This is a response to a recent blowup over a grad student discovering and examining a group of Twitter users.

The mere existence of this post will piss someone off. I think. Maybe they’re just joking. Whatevs.

What is Weird Twitter?

“Weird Twitter” is, simply, a loose group of Twitter users who write in a less-accessible form, using sloppy punctuation/spelling/capitalization, poetic experimentation with sentence format, first-person throwaway characters, and other techniques little known to the vast majority of “serious” Twitter users.

These users are sometimes hard to distinguish from “low-quality” users like teens with textspeak or actual bots. Several of them regularly retweet, quote, or riff on @horse_ebooks tweets.

Their tweets lean toward comedy, but maybe I just think that because that’s the part I like most. There could be some big crossover with Homestuck fanfic and I wouldn’t know. What gets me is that these users are actually innovating in the form of Twitter, rather than squeezing earlier forms into it. Their jokes seem, in some way that’s embarrassing to define (more on that later), written-for-Twitter in a way that, say, a Paula Poundstone tweet does not — in a way even a Rob Delaney tweet does not, though Delaney is a fan of several Weird Twitter users.

Examples of Weird Twitter:

 

Do you see the thread here? Do you see how these tweets can take a little more time to process than the usual? Contrast them with this funny but non-weird account. To me, that’s the essence here. Weird Twitter is just more-complexly, more-interestingly, or more-experimentally written tweets.

Who is Weird Twitter?

I count the quoted users above as part of it. We’ve featured all of them in Slacktory’s Follow Fridays. But this isn’t a defined group. Some of those above might insist they’re not “Weird Twitter”. And anyone could be “Weird Twitter” if they wanted. It’s a convenient term, not an actual organization.

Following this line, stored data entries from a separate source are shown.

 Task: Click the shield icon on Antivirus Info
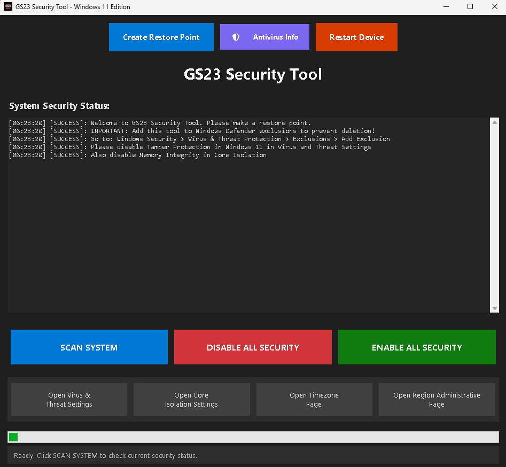coord(236,37)
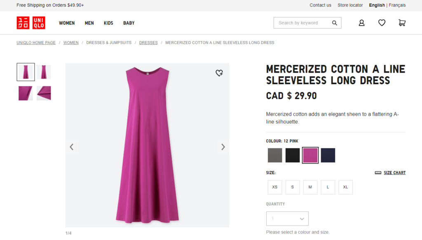Screen dimensions: 422x240
Task: Select size XL
Action: (345, 187)
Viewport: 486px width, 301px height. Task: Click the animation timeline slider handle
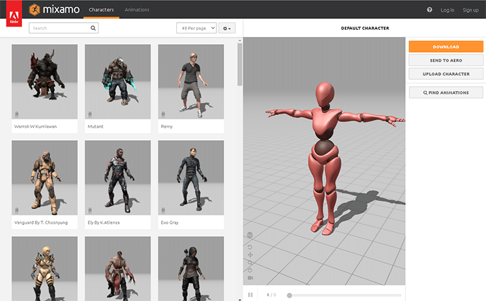(289, 295)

On the other hand, there really are certain users who frequently retweet, @, and otherwise interact with each other. Several also hang out together on other forums,blogs, and even in person. I’ve listened to several of them talk about others, describe their personalities and styles. It’s ridiculous to deny that there’s somerelevant social aspect here.

Several of these people write outside Twitter.  I’m currently talking to a few about writing for Slacktory. My interest here stems from a deep appreciation for their work — and hopefully that will keep certain people from dismissing me as much as they dismissed the last guy who wrote about them.

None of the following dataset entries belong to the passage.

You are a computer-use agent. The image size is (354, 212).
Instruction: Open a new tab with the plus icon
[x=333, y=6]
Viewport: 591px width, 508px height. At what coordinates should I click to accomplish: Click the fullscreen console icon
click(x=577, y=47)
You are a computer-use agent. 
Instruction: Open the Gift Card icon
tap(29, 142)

Why does anyone have a strong opinion about defining some Twitter people?

Because social phenomena are enormously fun to investigate, but the subjects often resent the perceptions of outsiders.

I don’t know who coined the term “weird Twitter”, but I think Sebastian Benthall was the first guy to try clearly defining it. Benthall is a PhD student who seems sincere in his exploration. His stilted academic phrasing annoyed, scared, or amused a lot of the people he was describing.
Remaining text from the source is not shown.